A liderança desempenha um papel incondicional e fundamental na criação de um ambiente que promova o bem-estar mental e emocional e em torná-lo seguro para discutir e buscar ajuda no local de trabalho. 

As chefias estão na melhor posição para identificar problemas de saúde mental nos trabalhadores e para respondê-los de maneira apropriada e significativa.

Para gerar confiança e segurança em sua equipe é importante que as chefias possuam uma compreensão básica a respeito de saúde mental, sintomas e comportamentos que podem identificar potenciais lesões mentais que permitam que estratégias de intervenção precoce sejam implantadas, assim como seriam para uma lesão física.

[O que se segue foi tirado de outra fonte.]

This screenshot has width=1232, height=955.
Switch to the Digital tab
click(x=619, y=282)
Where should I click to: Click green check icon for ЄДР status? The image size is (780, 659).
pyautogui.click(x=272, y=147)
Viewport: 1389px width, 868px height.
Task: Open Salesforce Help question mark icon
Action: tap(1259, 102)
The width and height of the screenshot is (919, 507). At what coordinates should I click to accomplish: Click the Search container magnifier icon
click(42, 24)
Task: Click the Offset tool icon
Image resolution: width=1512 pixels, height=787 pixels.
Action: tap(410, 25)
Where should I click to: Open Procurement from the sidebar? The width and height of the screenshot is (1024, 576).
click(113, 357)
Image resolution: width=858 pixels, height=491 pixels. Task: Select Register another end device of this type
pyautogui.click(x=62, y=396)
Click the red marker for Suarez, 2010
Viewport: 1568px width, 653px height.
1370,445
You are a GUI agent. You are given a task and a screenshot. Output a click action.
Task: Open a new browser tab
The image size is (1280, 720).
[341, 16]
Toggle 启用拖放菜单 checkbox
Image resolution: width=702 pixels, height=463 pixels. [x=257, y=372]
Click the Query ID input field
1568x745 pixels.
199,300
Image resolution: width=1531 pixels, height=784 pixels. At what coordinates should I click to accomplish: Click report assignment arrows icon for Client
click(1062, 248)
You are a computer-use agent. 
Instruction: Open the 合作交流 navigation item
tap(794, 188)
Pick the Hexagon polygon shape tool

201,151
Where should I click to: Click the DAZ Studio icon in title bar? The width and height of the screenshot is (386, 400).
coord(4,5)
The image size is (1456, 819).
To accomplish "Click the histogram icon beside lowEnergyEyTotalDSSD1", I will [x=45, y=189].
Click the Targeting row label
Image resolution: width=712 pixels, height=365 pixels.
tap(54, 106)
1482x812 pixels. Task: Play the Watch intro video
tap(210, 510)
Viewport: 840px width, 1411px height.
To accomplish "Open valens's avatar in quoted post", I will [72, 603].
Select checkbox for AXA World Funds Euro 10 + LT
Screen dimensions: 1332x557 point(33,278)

A polícia ainda é incipiente na formação de lideranças, principalmente em disciplinas que preparem as chefias para saber como agir quando um membro da equipe confidencia a elas que está lutando contra a depressão, ansiedade, ideação suicida ou lesão por estresse operacional.

Para um líder que busca gerar compreensão e apoio para o bem-estar na atividade de membros de uma corporação policial, a autenticidade é o maior bem.

Se as chefias da polícia puderem reconhecer os sinais e sintomas; discutir saúde mental abertamente, sem preconceitos; conhecer os recursos disponíveis para os subordinados, dentro e fora do local de trabalho; e apoiar e orientar as pessoas com problemas psicológicos em suas jornadas de recuperação, elas podem estabelecer confiança, reduzir o estigma e normalizar a compreensão da saúde mental no local de trabalho.


Conclusão

Somos cientes de que os problemas de bem-estar mental são difíceis de resolver; esses são problemas com os quais as instituições policiais não souberam lidar bem no passado. A responsabilidade e o risco para as organizações são problemáticos, o que promove uma resposta adversa ao risco ao lidar com alegações de saúde mental. Além disso, o tópico possui muitas áreas cinzentas e as decisões sobre como lidar com questões de bem-estar mental podem ser altamente subjetivas.

Reconhecer, normalizar e aceitar que os danos psicológicos, assim como os danos físicos, constituem um elemento integrante e esperado do policiamento, ajudará e incentivará os membros a se apresentarem, caso sofram qualquer forma de dano psicológico.

Abordar a cultura e liderança policial e incorporar políticas, estruturas e processos aos pilares institucionais ajudará a superar os principais impedimentos existentes para melhorar a saúde mental e o bem-estar nas diversas esferas de operação da segurança pública.

Inculcar o diálogo de saúde mental no policiamento em todas as facetas do ecossistema policial, terminologia e jargão, liderança, treinamento e cultura terá um efeito positivo em alcançar a confiança estrutural e superar o ceticismo individual.

A introdução abertamente de mudanças construtivas dentro das organizações enfatizará aos funcionários que as chefias são sérias e comprometidas em garantir a saúde psicológica e o bem-estar de seu povo e que isso é de suma importância.

Ao fazer isso, os órgãos policiais encontrarão maior produtividade, níveis mais baixos de absenteísmo, fatores de risco reduzidos para doenças e enfermidades, melhor qualidade de vida e sensação de bem-estar, maior recrutamento e retenção de pessoal, melhor desempenho cognitivo e redução do estresse.

Tal abordagem incentiva e apoia relacionamentos mais fortes entre os pares, sendo chefias ou não e, o mais importante, salvará relacionamentos e vidas.


Marcelo R P WINTER
Policial Rodoviário Federal
Diretor de Comunicação SINPRF/SC

_____________________

1- Anthony D. LaMontagne et al., “Workplace Mental Health: Developing an Integrated Intervention Approach,” BMC Psychiatry 14 (2014), artigo 131.
2- Cheryl Regehr e Vicki R. LeBlanc, “PTSD, Estresse Agudo, Desempenho e Tomada de Decisão em Trabalhadores de Serviços de Emergência,” Journal of the American Academy of Psychiatry and the Law 45, no. 2(junho de 2017): 184–192.